America: As opinion polls point to a rout of the Republicans in next month's congressional elections, some of the party's candidates are embracing desperate measures, running advertisements that go beyond the negative into the downright defamatory.
The most notorious was directed at the Tennessee Democratic senate candidate Harold Ford, who is African-American, using an attractive blonde actress to say she had met Ford at a Playboy party.
The ad, which was withdrawn after protests that it played to racial stereotypes, ended with the actress winking into the camera and purring "Harold, call me!" Republican candidate Bob Corker is now running a new ad that accuses Ford of wanting "to give the abortion pill to schoolchildren".
Ford has responded with a good-natured ad suggesting that "Bob Corker has been going personal. After me, my family. If I had a dog, he'd probably kick him, too."

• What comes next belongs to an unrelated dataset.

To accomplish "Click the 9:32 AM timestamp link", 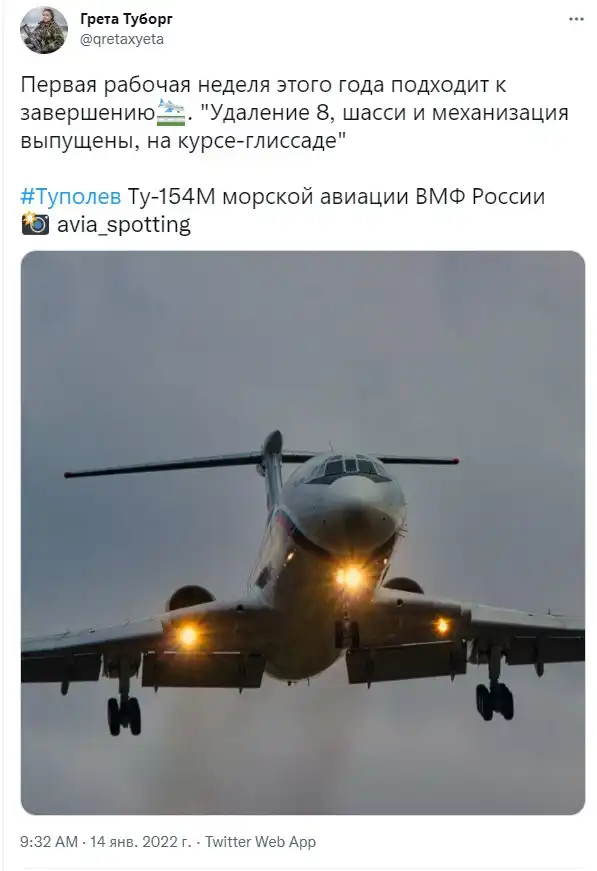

Ford is running in a key race that could determine who controls the senate after November 7th, but Democrats running in obscure congressional races have faced equally rough treatment.

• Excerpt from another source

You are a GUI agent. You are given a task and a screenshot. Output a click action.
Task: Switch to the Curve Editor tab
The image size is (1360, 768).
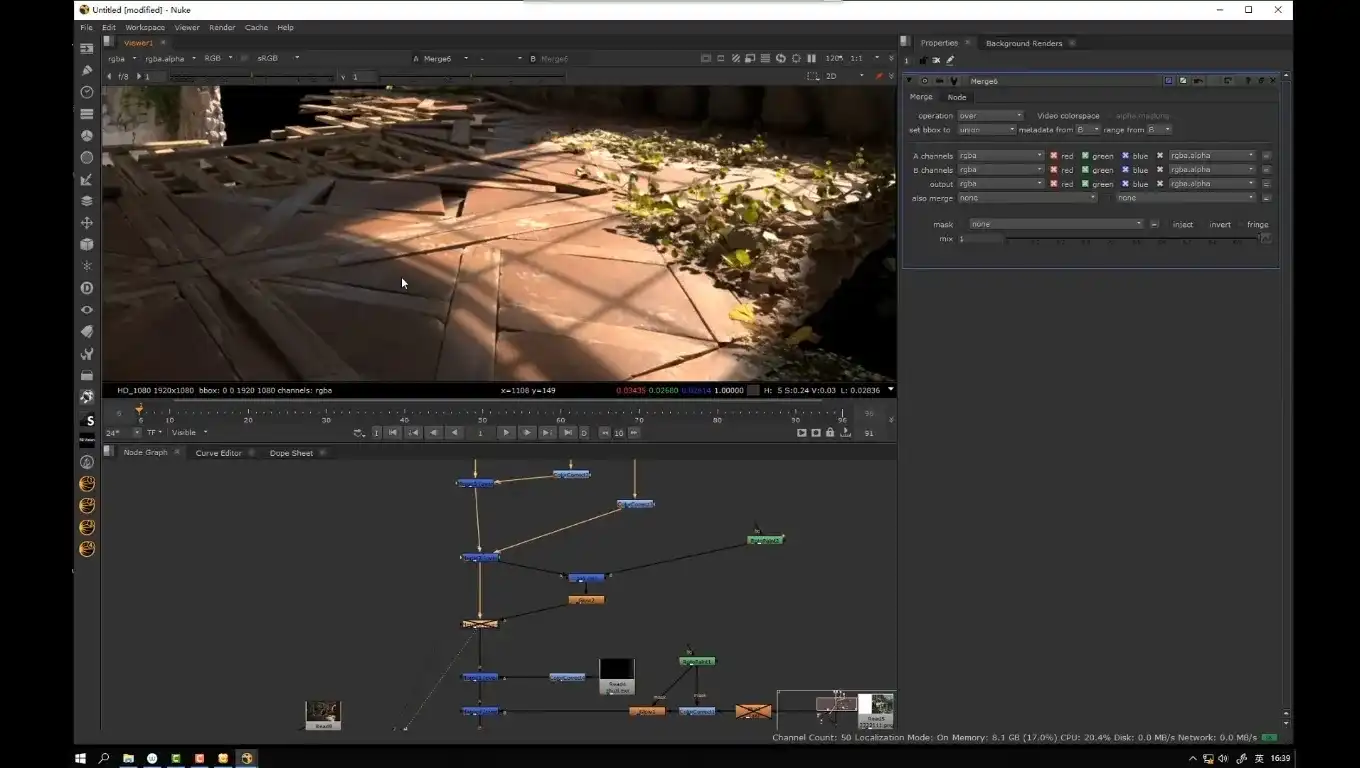tap(218, 453)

Wisconsin congressman Ron Kind, for example, has been accused in one Republican ad of "paying for sex" and Michael Arcuri, a Democrat running for a House seat in New York, is portrayed as using taxpayers' money for phone sex.
In fact, Kind's offence was to oppose a Republican attempt to stop the National Institutes of Health from conducting scientific peer-reviewed studies of sexual behaviour.
Arcuri, a district attorney, did nothing at all, but one of his aides once misdialled the number of state Division of Criminal Justice and reached a porn line with an almost identical number - at a cost of $1.25.
Some negative ads are so extreme as to be funny, such as North Carolina Republican Vernon Robinson's attack on congressman Brad Miller for supporting comprehensive immigration reform.
"These aliens pay no income tax and send their money back to Mexico. Then they take to the streets waving the Mexican flag and demanding more. Unbelievably, Brad Miller voted to allow these illegals to burn the American flag while waving the Mexican flag.
"Brad Miller supports gay marriage and sponsored a Bill to let American homosexuals bring their foreign homosexual lovers to this country on a marriage visa.
"If Miller had his way, America would be nothing but one big fiesta for illegal aliens and homosexuals. But if you elect Vernon Robinson, that party's over," the ad says.
Most negative ads are run on behalf of Republicans, but some Democrats in close races are playing rough as well.
Pennsylvania's Chris Carney is running an advertisement purporting to be about "family values" that highlights allegations that Republican congressman Don Sherwood tried to choke his former mistress.
The most controversial Democratic ad features actor Michael J Fox, who has Parkinson's disease, supporting candidates who support funding embryonic stem-cell research, which some researchers believe could provide a successful treatment for the condition. Conservative talk show host Rush Limbaugh accused Fox of exaggerating his symptoms or skipping medication to heighten the impact of his message, a charge that Fox denied and for which Limbaugh later apologised.
As election day approaches, both parties are expected to spend millions of dollars on new negative ads, which analysts believe are highly effective, even if voters claim not to like them.
"Look, the electorate is polarised, the stakes are large and neither party has much to run on right now," John Geer, an expert on negative advertising, told the Washington Post yesterday. "You can expect to see some pretty outlandish ads."
The next target could be Jim Webb, a former novelist and the Democratic challenger to Virginia senator George Allen. Allen's campaign yesterday published sexually explicit excerpts from some of Webb's novels, claiming that the passages were demeaning to women and celebrated underage sex.
Webb's campaign has dismissed the story as "pathetic", but Virginia voters can expect to read the steamy passages many times before November 7th, probably on prime-time television.